Dataset records:
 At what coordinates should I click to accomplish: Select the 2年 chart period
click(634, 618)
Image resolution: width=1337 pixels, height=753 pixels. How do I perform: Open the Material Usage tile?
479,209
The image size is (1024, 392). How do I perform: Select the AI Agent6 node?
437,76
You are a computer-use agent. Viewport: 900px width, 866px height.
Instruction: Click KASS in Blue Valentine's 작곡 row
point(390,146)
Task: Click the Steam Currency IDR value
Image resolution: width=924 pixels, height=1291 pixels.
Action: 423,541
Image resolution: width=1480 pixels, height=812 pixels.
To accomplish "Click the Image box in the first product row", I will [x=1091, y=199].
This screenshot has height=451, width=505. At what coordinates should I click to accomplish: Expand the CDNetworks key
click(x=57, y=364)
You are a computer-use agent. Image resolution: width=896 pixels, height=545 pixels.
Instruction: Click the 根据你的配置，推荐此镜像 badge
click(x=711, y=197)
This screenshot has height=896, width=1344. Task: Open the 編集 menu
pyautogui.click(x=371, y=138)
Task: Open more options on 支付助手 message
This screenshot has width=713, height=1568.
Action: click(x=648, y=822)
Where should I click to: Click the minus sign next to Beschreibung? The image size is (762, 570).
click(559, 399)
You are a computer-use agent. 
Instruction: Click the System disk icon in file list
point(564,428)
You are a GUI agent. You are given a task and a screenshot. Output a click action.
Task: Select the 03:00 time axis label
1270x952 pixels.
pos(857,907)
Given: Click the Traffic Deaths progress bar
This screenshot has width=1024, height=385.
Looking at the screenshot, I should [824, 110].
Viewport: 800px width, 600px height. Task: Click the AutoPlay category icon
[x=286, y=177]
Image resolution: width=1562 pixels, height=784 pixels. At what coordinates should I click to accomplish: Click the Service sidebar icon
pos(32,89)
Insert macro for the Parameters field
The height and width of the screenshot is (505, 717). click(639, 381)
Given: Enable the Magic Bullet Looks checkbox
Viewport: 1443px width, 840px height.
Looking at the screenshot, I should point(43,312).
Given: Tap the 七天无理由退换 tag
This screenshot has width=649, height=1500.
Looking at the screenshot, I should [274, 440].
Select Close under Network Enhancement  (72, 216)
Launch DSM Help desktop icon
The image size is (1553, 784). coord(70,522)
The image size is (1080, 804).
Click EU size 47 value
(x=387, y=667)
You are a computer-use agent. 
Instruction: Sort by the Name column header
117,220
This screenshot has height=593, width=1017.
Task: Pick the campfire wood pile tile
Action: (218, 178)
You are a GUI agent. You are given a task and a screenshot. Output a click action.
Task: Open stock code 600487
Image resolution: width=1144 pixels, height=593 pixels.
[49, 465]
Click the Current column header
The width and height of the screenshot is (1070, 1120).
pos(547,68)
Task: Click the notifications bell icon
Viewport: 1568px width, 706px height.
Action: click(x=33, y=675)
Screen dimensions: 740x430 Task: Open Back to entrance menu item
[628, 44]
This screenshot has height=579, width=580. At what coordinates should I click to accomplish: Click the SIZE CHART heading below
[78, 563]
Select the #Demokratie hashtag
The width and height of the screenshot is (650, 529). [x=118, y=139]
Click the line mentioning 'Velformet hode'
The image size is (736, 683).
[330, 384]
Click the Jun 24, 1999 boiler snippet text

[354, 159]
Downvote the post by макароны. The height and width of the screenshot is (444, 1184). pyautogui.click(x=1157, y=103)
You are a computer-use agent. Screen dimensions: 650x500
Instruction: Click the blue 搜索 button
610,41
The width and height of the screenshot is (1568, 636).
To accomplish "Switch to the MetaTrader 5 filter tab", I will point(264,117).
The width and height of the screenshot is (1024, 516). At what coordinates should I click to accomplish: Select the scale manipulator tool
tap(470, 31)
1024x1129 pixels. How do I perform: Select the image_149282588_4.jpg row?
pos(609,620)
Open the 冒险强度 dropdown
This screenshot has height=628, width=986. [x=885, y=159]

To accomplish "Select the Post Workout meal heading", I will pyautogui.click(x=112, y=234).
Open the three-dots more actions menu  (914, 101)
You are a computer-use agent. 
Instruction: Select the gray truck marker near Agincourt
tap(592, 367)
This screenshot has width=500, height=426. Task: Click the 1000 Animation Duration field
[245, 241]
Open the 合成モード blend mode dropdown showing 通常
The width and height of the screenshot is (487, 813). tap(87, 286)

Task details> Every entry that appears above should be duplicated exactly.

Reply>
 At what coordinates should I click to accomplish: Select the 2年 chart period
click(634, 618)
Image resolution: width=1337 pixels, height=753 pixels. How do I perform: Open the Material Usage tile?
479,209
The image size is (1024, 392). How do I perform: Select the AI Agent6 node?
437,76
You are a computer-use agent. Viewport: 900px width, 866px height.
Instruction: Click KASS in Blue Valentine's 작곡 row
point(390,146)
Task: Click the Steam Currency IDR value
Image resolution: width=924 pixels, height=1291 pixels.
Action: 423,541
Image resolution: width=1480 pixels, height=812 pixels.
To accomplish "Click the Image box in the first product row", I will [x=1091, y=199].
This screenshot has height=451, width=505. At what coordinates should I click to accomplish: Expand the CDNetworks key
click(x=57, y=364)
You are a computer-use agent. Image resolution: width=896 pixels, height=545 pixels.
Instruction: Click the 根据你的配置，推荐此镜像 badge
click(x=711, y=197)
This screenshot has height=896, width=1344. Task: Open the 編集 menu
pyautogui.click(x=371, y=138)
Task: Open more options on 支付助手 message
This screenshot has width=713, height=1568.
Action: click(x=648, y=822)
Where should I click to: Click the minus sign next to Beschreibung? The image size is (762, 570).
click(559, 399)
You are a computer-use agent. 
Instruction: Click the System disk icon in file list
point(564,428)
You are a GUI agent. You are given a task and a screenshot. Output a click action.
Task: Select the 03:00 time axis label
1270x952 pixels.
pos(857,907)
Given: Click the Traffic Deaths progress bar
This screenshot has width=1024, height=385.
Looking at the screenshot, I should [824, 110].
Viewport: 800px width, 600px height. Task: Click the AutoPlay category icon
[x=286, y=177]
Image resolution: width=1562 pixels, height=784 pixels. At what coordinates should I click to accomplish: Click the Service sidebar icon
pos(32,89)
Insert macro for the Parameters field
The height and width of the screenshot is (505, 717). click(639, 381)
Given: Enable the Magic Bullet Looks checkbox
Viewport: 1443px width, 840px height.
Looking at the screenshot, I should point(43,312).
Given: Tap the 七天无理由退换 tag
This screenshot has width=649, height=1500.
Looking at the screenshot, I should [274, 440].
Select Close under Network Enhancement  (72, 216)
Launch DSM Help desktop icon
The image size is (1553, 784). coord(70,522)
The image size is (1080, 804).
Click EU size 47 value
(x=387, y=667)
You are a computer-use agent. 
Instruction: Sort by the Name column header
117,220
This screenshot has height=593, width=1017.
Task: Pick the campfire wood pile tile
Action: (218, 178)
You are a GUI agent. You are given a task and a screenshot. Output a click action.
Task: Open stock code 600487
Image resolution: width=1144 pixels, height=593 pixels.
[49, 465]
Click the Current column header
The width and height of the screenshot is (1070, 1120).
pos(547,68)
Task: Click the notifications bell icon
Viewport: 1568px width, 706px height.
Action: click(x=33, y=675)
Screen dimensions: 740x430 Task: Open Back to entrance menu item
[628, 44]
This screenshot has height=579, width=580. At what coordinates should I click to accomplish: Click the SIZE CHART heading below
[78, 563]
Select the #Demokratie hashtag
The width and height of the screenshot is (650, 529). [x=118, y=139]
Click the line mentioning 'Velformet hode'
The image size is (736, 683).
[330, 384]
Click the Jun 24, 1999 boiler snippet text

[354, 159]
Downvote the post by макароны. The height and width of the screenshot is (444, 1184). pyautogui.click(x=1157, y=103)
You are a computer-use agent. Screen dimensions: 650x500
Instruction: Click the blue 搜索 button
610,41
The width and height of the screenshot is (1568, 636).
To accomplish "Switch to the MetaTrader 5 filter tab", I will point(264,117).
The width and height of the screenshot is (1024, 516). At what coordinates should I click to accomplish: Select the scale manipulator tool
tap(470, 31)
1024x1129 pixels. How do I perform: Select the image_149282588_4.jpg row?
pos(609,620)
Open the 冒险强度 dropdown
This screenshot has height=628, width=986. [x=885, y=159]

To accomplish "Select the Post Workout meal heading", I will pyautogui.click(x=112, y=234).
Open the three-dots more actions menu  (914, 101)
You are a computer-use agent. 
Instruction: Select the gray truck marker near Agincourt
tap(592, 367)
This screenshot has width=500, height=426. Task: Click the 1000 Animation Duration field
[245, 241]
Open the 合成モード blend mode dropdown showing 通常
The width and height of the screenshot is (487, 813). tap(87, 286)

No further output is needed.